The Duke of Ferrara offers to the Pope Reggio and Rubiera. Sends him copies of the last letters from the Viceroy. The Infante has written a very good letter to the Pope, &c.
As the Duke of Albany is going to invade Naples, the Ursinos have declared themselves in his (the Duke of Albany's) favour, whilst the Colonnas and the Cavaliere Ursino do all they can to oppose him (the Duke of Albany).
Has asked for the testimony of the investiture of Naples, and has received it.
Things at Siena are in a very bad state.—Rome, the 27th of November 1524.
Post datum.—Sends him a copy of the answer of the Pope to the Abbot of Najera. The Datary wrote again on the 24th. Encloses a copy of his letter. The Duke of Albany, who has already crossed the river Po with all his troops, intends to take the direct route by way of Bologna, and to invade Naples from the side of the Abruzzi.
Letters from the King of England, dated the 10th of October, have arrived. The loss of Milan was already known. Robertet was the first to forward the news to England, adorned with the usual lies of the French. The loss of Milan made a great impression on the English. The Cardinal begged the Papal nuncio immediately to send a courier to the Pope, advising him, in the name of the King of England, not to await the King of France in Rome, but to go to Venice, and to remain there until he sees what turn the affairs of Italy will take.

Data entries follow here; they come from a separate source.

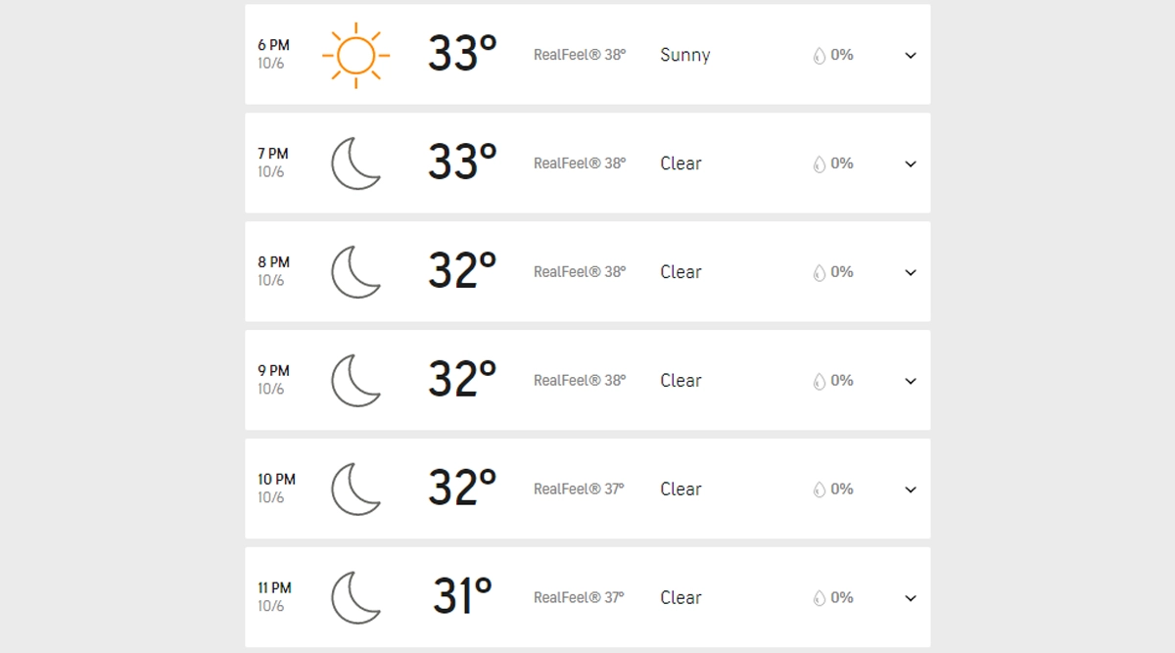
Task: Click the moon icon for 7 PM
Action: 355,163
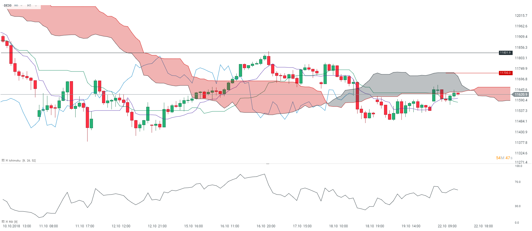
Task: Click the candle countdown timer
Action: 504,158
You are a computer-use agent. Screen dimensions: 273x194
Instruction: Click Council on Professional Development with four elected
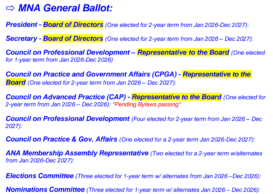pos(68,119)
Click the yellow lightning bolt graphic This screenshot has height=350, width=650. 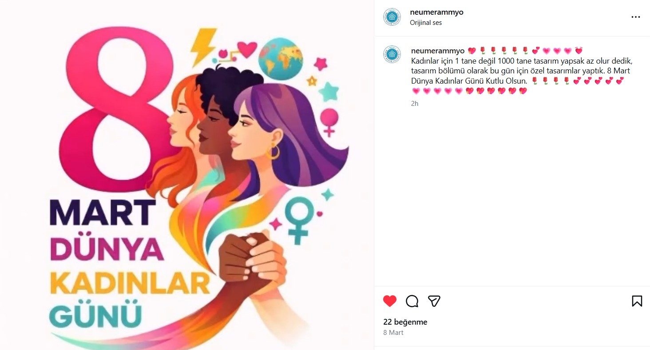[202, 47]
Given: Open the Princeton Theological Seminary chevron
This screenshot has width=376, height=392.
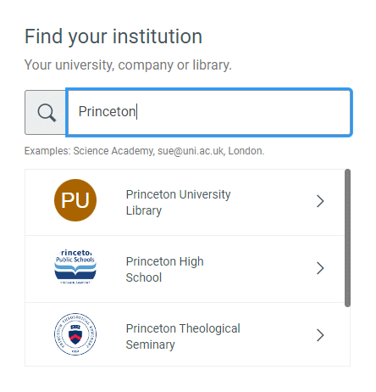Looking at the screenshot, I should tap(320, 335).
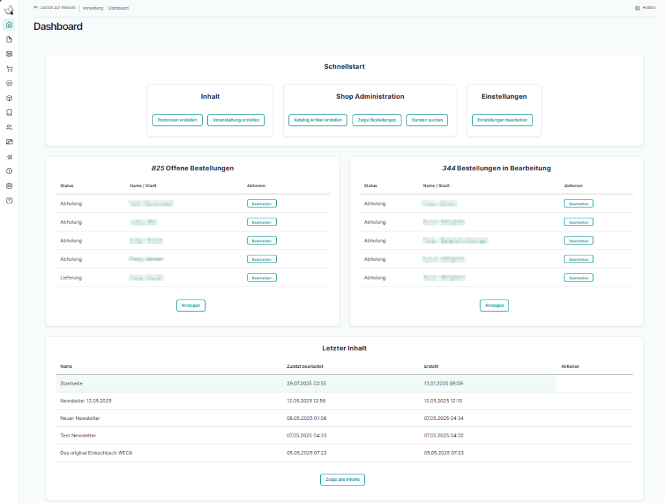Open the home dashboard icon in sidebar
This screenshot has height=503, width=665.
click(9, 25)
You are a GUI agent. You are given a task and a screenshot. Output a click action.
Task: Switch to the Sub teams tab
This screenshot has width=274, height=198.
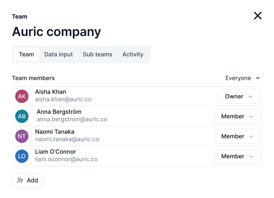tap(97, 54)
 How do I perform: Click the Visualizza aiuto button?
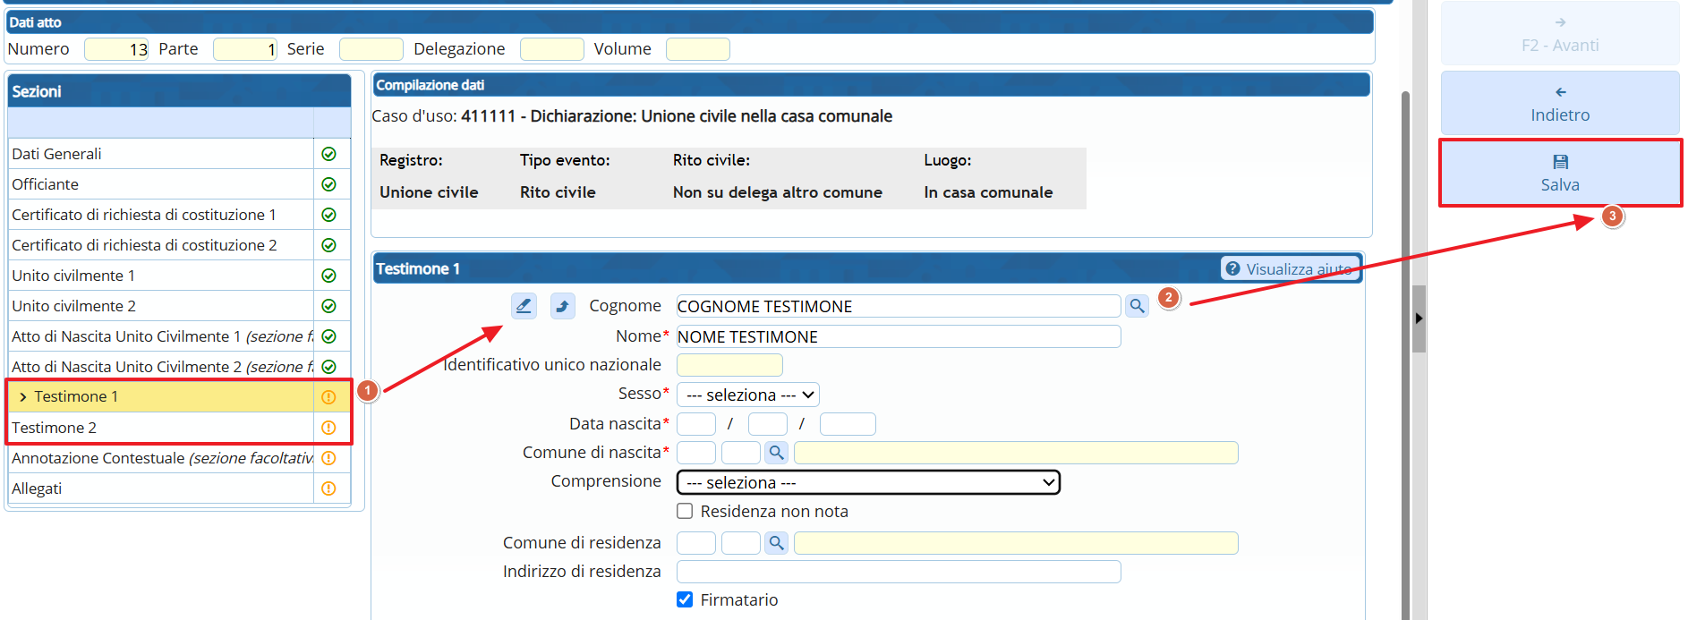tap(1289, 269)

The news which the Archbishop of Capua had sent, arrived afterwards and quieted the English to some little extent. The English ambassador has, nevertheless, been ordered not to pay the 50,000 scudos which he has in his keeping. The King of England has also sent a power to his ambassador to conclude a truce with France for one year, to begin on the 1st of April after the date of the treaty of truce. The truce, as proposed by the King of England, would extend over the time during which the "great enterprise" which he (the Emperor) had settled with the King of England should have been executed.
The Pope is of opinion that the King of France would now accept the clause according to which each prince is to remain in possession of what he holds at present.
Has informed the Viceroy of all that passes in Rome. Thinks no treaty can be concluded.
Sealed the 30th.
It is said, but does not know on what authority, that the arrival of the lansquenets has induced the Duke of Albany to recross the Po.
Addressed : "To his most Sacred, Imperial, and Catholic Majesty."
Indorsed : "Duplicate, the 27th and 30th of November."
Spanish. Autograph in cipher. Contemporary deciphering, corrected from the original in cipher by Don Manuel de Goicoechea, keeper of the Archives of the Royal Academy of History in Madrid. pp. 8.